>> Begin Input data

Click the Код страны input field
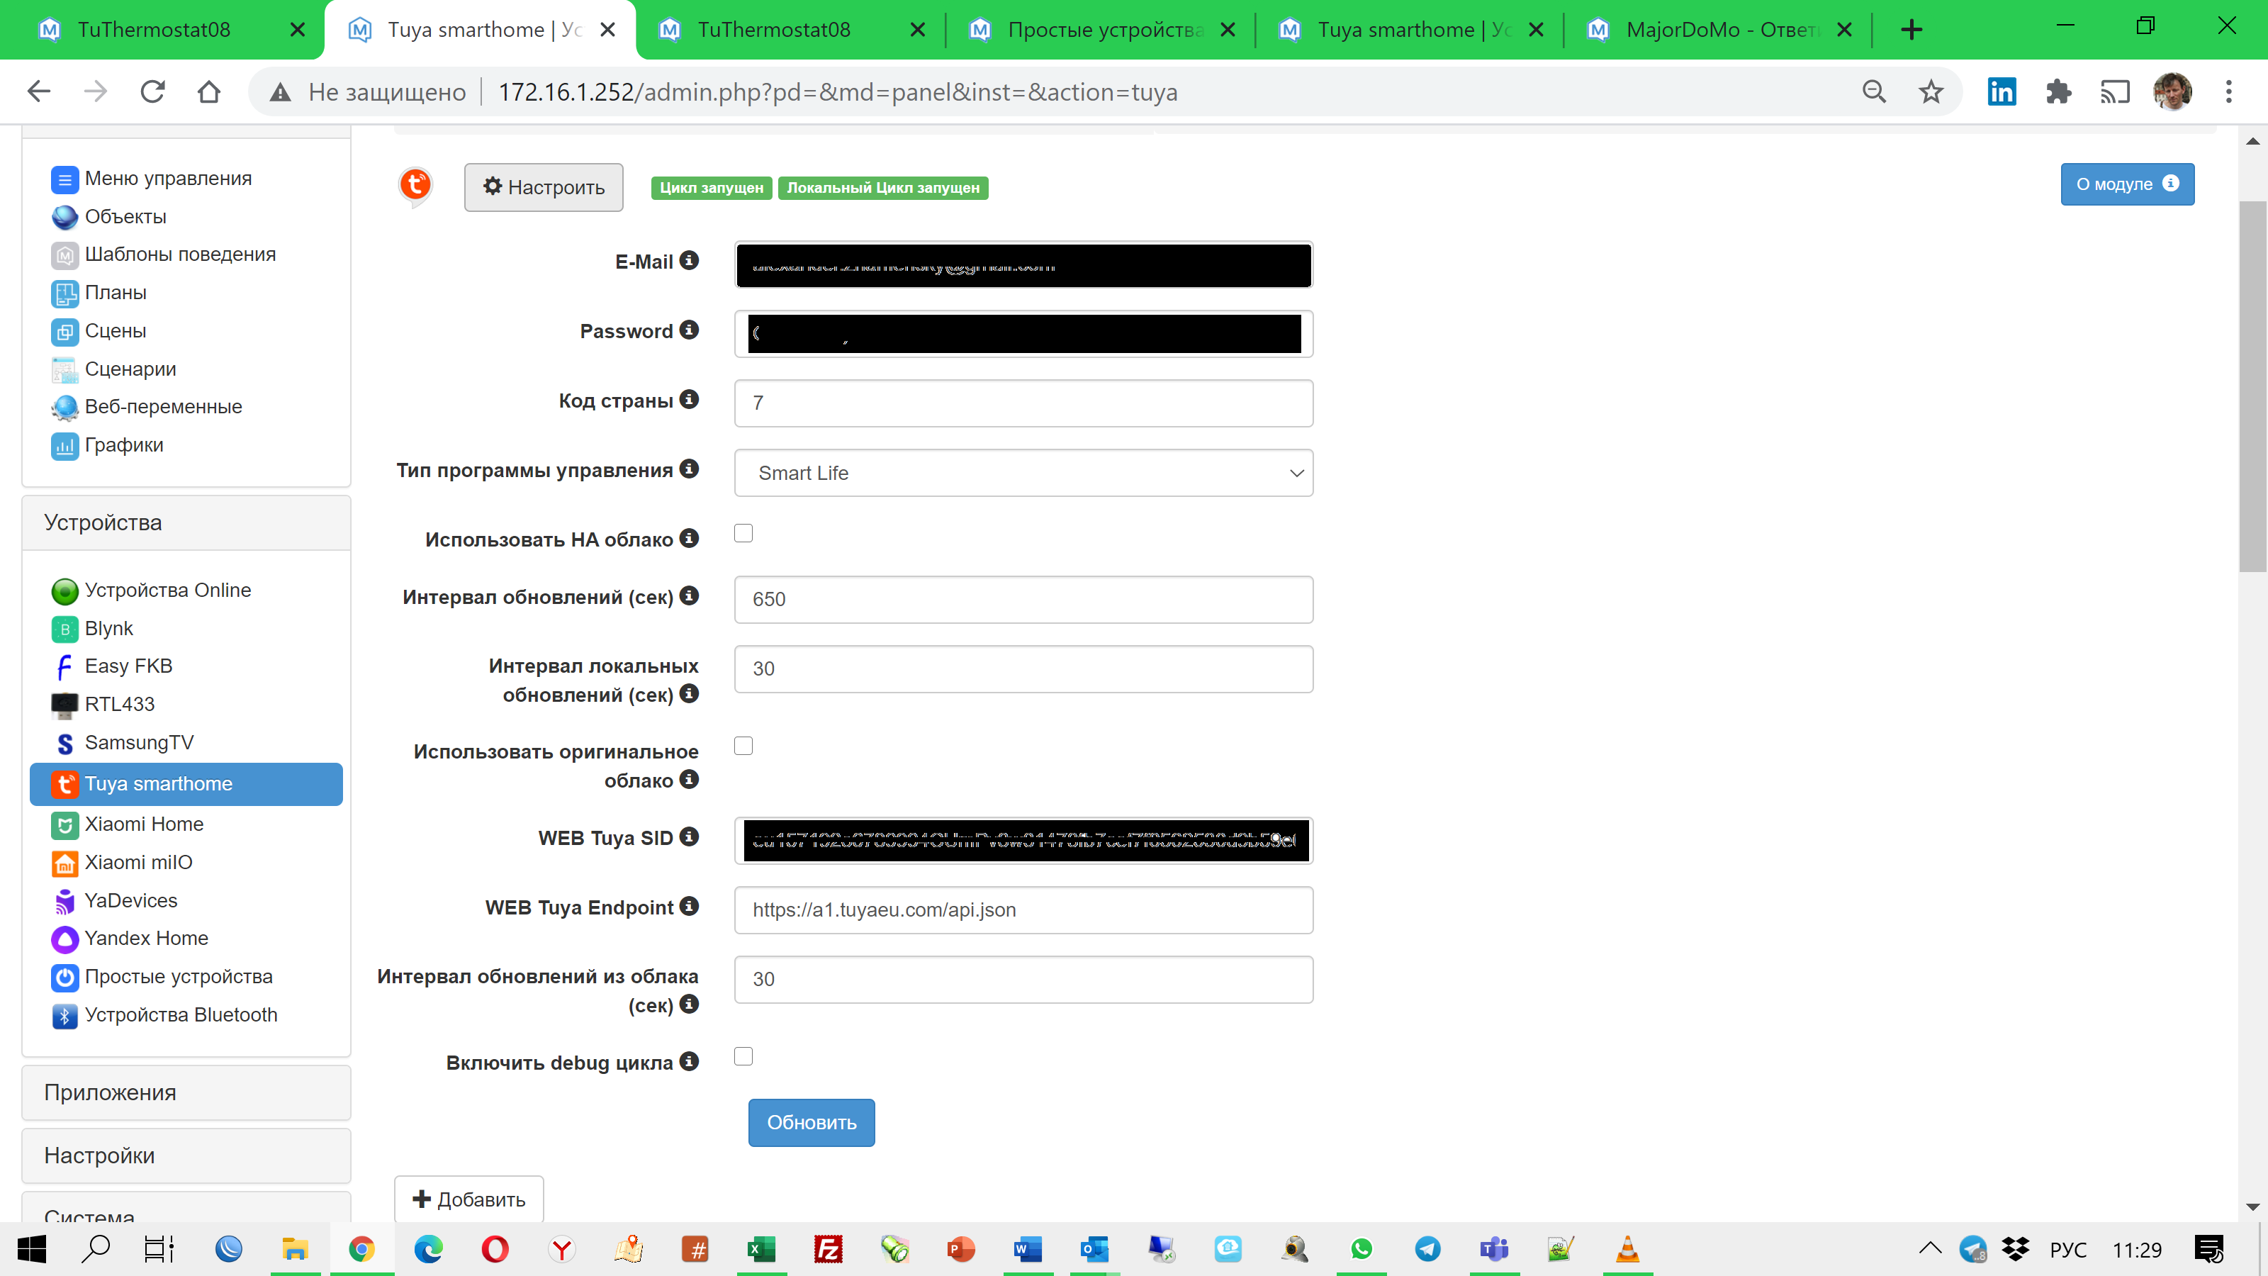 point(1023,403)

>> End Input data
>> Begin Input data

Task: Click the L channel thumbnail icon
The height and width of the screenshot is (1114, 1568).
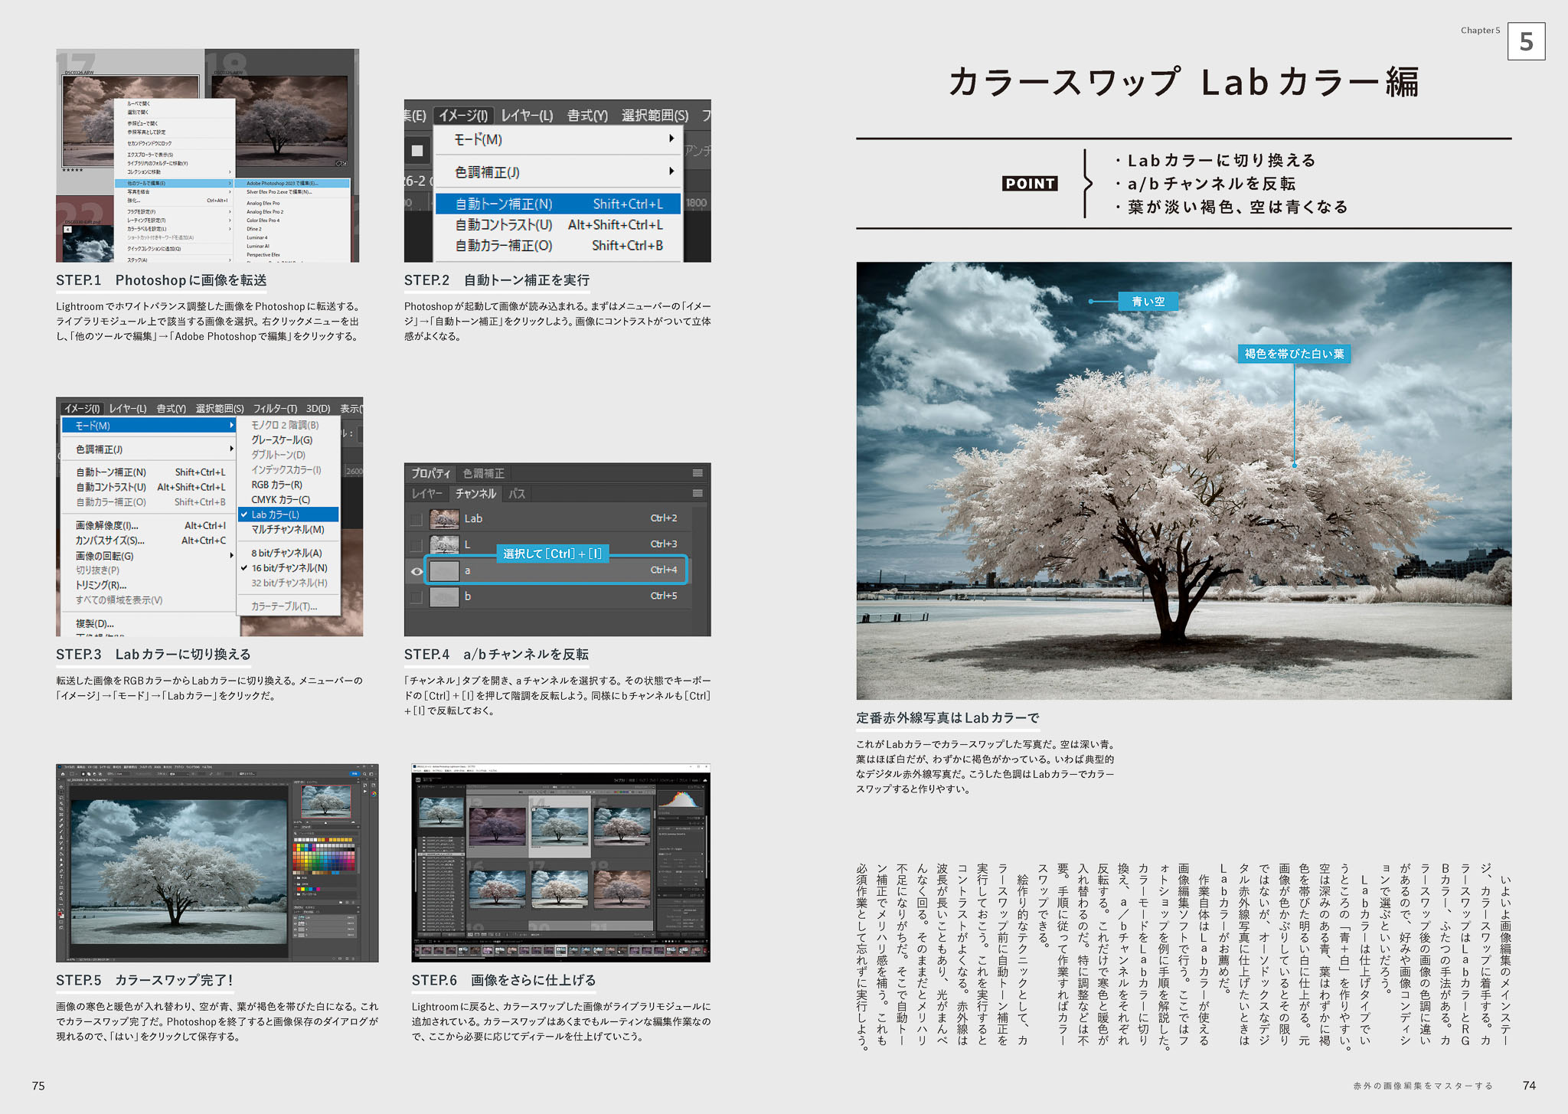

>> End Input data
>> Begin Input data

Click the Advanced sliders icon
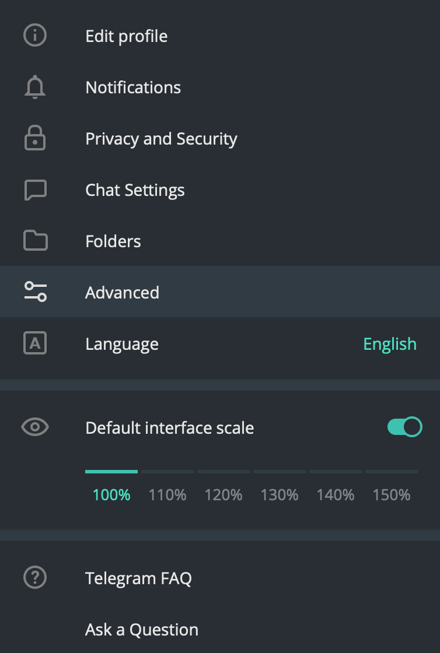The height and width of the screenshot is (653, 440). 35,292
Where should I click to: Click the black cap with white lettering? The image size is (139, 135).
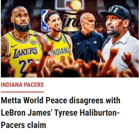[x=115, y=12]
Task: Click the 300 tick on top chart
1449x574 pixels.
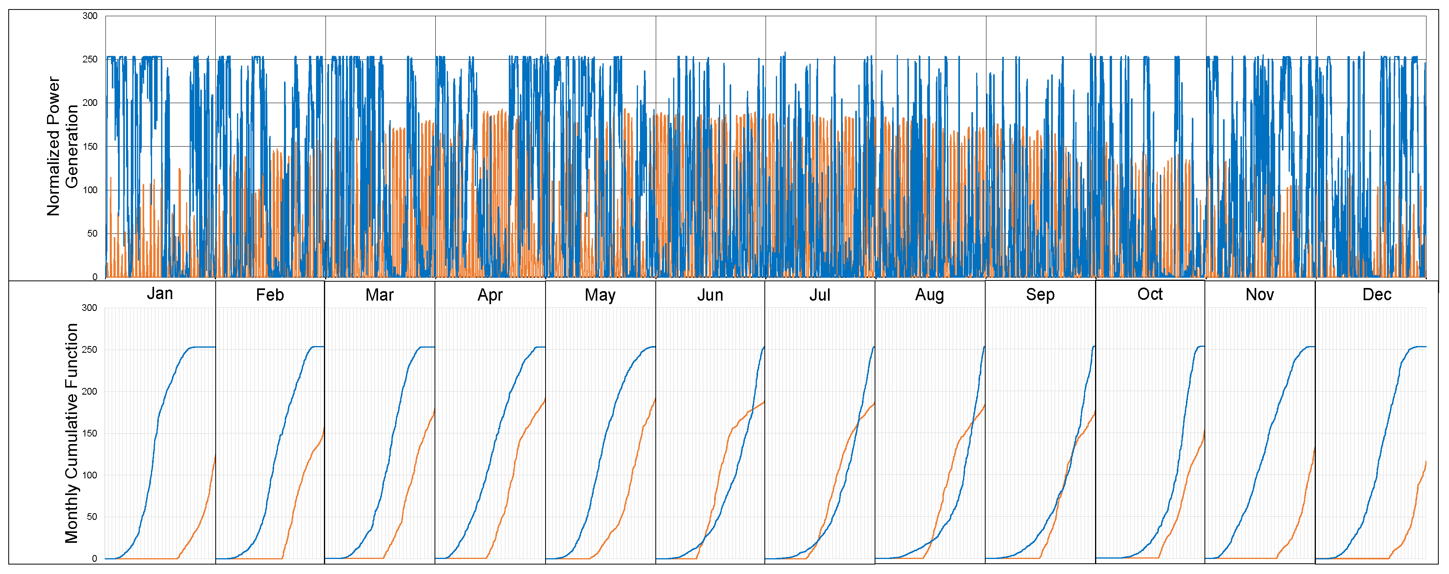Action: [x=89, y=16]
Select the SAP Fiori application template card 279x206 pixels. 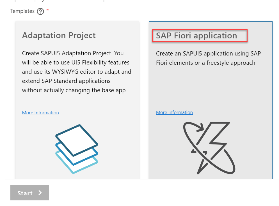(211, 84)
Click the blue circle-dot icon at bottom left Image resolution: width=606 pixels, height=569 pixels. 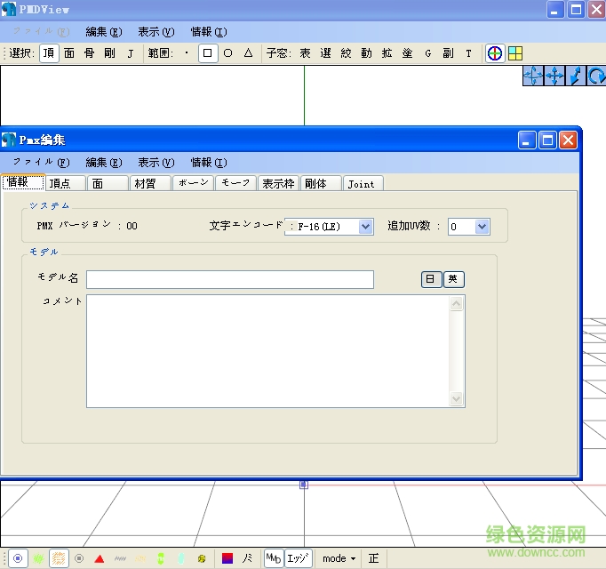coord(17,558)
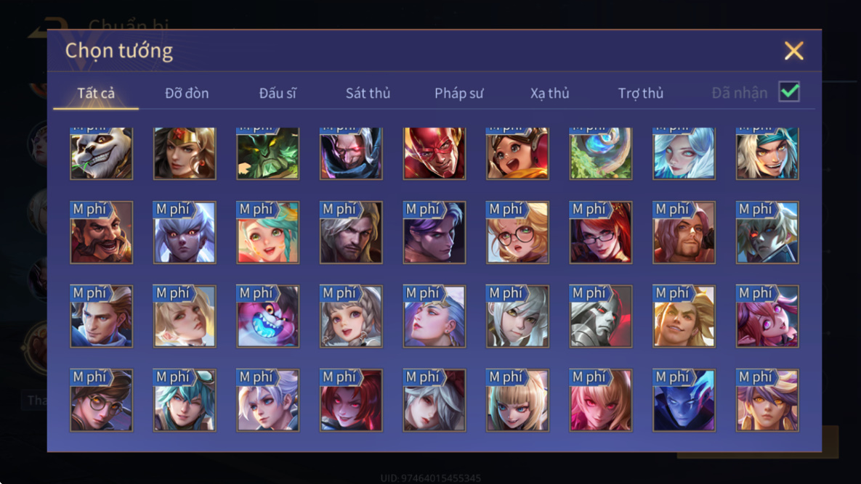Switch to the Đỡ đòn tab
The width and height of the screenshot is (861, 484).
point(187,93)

>> End Input data

● Task directions
Copy the items above word for word, starting at the line that contains "Task: Click the L channel thumbnail icon" and ending after the line that contains "The height and width of the screenshot is (1114, 1568).".

● Response for this exercise
Task: Click the L channel thumbnail icon
The height and width of the screenshot is (1114, 1568).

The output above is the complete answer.